> [Problem description]:
Return verbatim the lines of the records from the one containing "943x409 pixels. How" through the end of the records, both included.

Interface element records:

════════════════════

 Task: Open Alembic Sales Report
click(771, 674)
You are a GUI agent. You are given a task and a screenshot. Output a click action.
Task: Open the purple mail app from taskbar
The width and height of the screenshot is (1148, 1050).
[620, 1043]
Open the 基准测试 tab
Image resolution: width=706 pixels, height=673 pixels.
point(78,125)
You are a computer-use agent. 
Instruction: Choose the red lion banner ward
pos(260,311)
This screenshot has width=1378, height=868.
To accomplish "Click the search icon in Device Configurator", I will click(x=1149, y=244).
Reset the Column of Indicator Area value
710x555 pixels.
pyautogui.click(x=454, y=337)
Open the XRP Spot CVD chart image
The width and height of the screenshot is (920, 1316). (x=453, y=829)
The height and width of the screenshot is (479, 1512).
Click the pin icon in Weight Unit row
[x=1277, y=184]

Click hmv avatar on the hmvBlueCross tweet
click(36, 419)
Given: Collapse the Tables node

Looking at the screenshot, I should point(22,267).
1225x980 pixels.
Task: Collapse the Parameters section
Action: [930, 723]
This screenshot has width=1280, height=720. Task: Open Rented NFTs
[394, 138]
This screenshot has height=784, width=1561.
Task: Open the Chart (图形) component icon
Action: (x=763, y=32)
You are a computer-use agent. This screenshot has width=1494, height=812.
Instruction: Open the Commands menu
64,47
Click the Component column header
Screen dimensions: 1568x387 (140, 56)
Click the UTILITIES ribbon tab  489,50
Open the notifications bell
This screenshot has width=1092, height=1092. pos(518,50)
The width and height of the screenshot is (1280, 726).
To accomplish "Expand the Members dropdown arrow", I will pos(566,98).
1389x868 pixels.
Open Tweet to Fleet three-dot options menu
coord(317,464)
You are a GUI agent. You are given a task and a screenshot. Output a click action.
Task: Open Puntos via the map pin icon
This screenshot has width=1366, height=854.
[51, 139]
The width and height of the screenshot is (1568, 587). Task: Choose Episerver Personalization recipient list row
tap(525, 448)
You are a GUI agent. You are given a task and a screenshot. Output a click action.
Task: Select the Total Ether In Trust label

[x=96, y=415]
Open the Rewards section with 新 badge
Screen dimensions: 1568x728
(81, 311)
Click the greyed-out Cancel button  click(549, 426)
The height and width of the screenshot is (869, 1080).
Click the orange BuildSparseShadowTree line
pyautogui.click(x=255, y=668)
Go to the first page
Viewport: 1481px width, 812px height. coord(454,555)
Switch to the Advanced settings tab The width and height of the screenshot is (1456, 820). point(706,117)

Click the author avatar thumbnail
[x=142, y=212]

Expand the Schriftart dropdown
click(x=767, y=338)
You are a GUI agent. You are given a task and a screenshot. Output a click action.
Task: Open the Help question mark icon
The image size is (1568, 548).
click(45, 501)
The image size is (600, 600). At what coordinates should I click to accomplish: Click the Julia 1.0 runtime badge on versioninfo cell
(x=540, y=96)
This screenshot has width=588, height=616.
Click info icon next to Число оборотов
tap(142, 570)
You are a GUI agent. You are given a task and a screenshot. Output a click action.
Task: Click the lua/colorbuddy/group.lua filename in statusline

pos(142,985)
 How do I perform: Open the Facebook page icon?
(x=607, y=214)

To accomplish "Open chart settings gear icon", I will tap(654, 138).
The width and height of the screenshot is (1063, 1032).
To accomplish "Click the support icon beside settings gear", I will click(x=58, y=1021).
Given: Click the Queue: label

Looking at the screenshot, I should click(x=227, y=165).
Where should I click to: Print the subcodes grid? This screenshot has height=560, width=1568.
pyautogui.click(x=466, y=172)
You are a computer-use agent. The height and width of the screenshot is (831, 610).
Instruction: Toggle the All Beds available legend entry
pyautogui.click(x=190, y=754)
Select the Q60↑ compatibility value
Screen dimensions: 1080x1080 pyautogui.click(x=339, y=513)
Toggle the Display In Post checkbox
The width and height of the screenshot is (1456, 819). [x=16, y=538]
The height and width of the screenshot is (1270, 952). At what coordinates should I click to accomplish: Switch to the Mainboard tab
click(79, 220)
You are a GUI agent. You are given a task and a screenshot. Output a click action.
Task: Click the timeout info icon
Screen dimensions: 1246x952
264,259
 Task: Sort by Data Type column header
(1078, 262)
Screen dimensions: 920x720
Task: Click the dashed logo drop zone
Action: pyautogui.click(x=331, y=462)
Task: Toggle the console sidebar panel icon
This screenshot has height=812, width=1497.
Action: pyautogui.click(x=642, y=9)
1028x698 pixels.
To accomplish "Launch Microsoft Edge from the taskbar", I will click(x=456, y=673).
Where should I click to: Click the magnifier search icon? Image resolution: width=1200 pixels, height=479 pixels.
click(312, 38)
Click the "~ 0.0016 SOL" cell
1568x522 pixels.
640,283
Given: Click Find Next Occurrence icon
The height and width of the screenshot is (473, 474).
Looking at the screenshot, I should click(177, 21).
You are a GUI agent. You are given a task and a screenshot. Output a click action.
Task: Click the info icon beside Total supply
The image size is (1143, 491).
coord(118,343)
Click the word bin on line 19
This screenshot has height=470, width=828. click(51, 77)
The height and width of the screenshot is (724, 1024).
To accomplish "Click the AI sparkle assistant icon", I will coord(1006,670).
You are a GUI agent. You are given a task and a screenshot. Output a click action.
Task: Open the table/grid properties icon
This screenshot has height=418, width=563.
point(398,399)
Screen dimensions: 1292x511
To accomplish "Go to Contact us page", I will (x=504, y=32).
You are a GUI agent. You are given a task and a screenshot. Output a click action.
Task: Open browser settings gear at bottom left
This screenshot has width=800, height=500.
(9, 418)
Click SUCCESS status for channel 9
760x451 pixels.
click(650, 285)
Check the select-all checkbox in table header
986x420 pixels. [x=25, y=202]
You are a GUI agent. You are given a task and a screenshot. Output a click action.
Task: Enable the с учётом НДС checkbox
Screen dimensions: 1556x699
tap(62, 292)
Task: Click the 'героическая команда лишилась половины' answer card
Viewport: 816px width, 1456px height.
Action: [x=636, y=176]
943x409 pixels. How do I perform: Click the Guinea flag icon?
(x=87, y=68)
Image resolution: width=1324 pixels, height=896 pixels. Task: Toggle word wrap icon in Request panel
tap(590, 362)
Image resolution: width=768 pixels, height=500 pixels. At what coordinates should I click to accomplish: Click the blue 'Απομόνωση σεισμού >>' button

════════════════════

> [Task answer]:
943x409 pixels. How do I perform: Click the Guinea flag icon?
(x=87, y=68)
Image resolution: width=1324 pixels, height=896 pixels. Task: Toggle word wrap icon in Request panel
tap(590, 362)
Image resolution: width=768 pixels, height=500 pixels. At what coordinates should I click to accomplish: Click the blue 'Απομόνωση σεισμού >>' button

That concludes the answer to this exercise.